An intense, humbling and annihilating sense of freedom.
I am separate and intertwined at the same time. I am free to respond the way I feel is most appropriate while also experiencing how important the response back from my surrounding is for my existence. This is maddening, scary and wonderful.
Real life challenges to being kind
There are some posts going around in our local facebook groups about a man being rude to a woman working in a shop who requested him to put on a masks. The rudeness was so intense that the woman ended up in tears. This incident was written about and the man is now being publicly shamed. So far without being named.
There are expressions of support for the woman, support for the shop and their way of doing things as well as comments about how some people are exempt from wearing masks. And there is a lot of damnation of the man and his outrageous behaviour.
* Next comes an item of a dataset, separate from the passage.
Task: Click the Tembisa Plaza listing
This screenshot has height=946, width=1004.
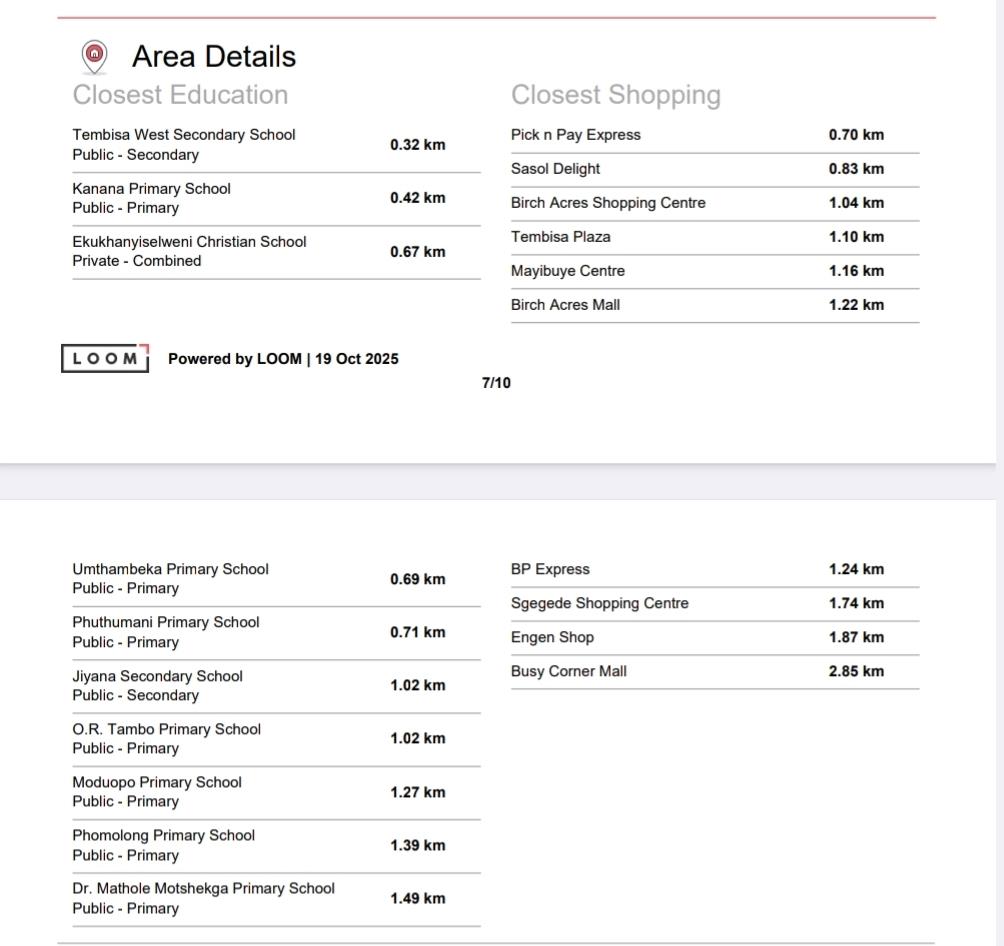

But one of the arguments people are using to write off this man and support the woman are our local ‘kindness policy’ which the man has offended against… And no one is pointing out the double standards that are shining through in this argument. How come we are not supposed to show both the woman and the man in this painful incident kindness?
I just dont get it.
On a physical level everything in me bucks against stuff like this. My physical response is so strong that at first I can’t think what it is that feels so off for me. And when my head clears and I can articulate to myself what I feel and think, I am then faced with the frustrating reality that I don’t feel safe enough to write a comment to say my piece. So I stay quiet and process my responses in other ways. Express myself in other places.
Like here in a blog.
These posts about the rude man and the shop assistant in tears have been going around for a day or two. I tried to make facebook hide them but facebook is doing its own thing. When one of the posts popped up again this morning I started to write a comment. After 5 words I started shaking so much that I decided to leave it. I was reminded how, when I do comment on things much less tricky than this, it affects me for days. I keep checking for responses, keep thinking of how to respond to imagined comments and I feel excited and vulnerable at the same time. And it is just not worth it.
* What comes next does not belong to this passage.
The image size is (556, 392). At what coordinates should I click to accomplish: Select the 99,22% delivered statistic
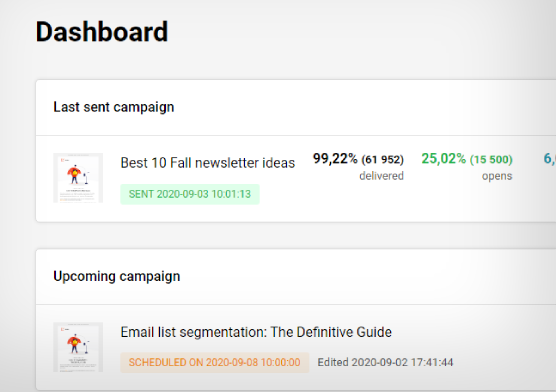[358, 166]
I want to change the world by speaking my truth. I want to change people. I want to be the hero, the one who get’s it right, the magician who has the key to unlocking the door to communal harmonious coexistence. But I can’t, I am not and I don’t.
So I decided to be unconditionally kind to myself. To offer myself space and time to just be. To hold myself with fierce compassion, to create space where I can express myself in ways that make sense to me. Without expectations and without an end goal.
And here I am. Exhausted, with a head ache and deep uncertainty about how the rest of the day is going to pan out. I had hopes and plans for today. They are not going to happen. Something else is going to unfold, and I sit and I wait and I try to stay in touch with the things that make my life meaningful.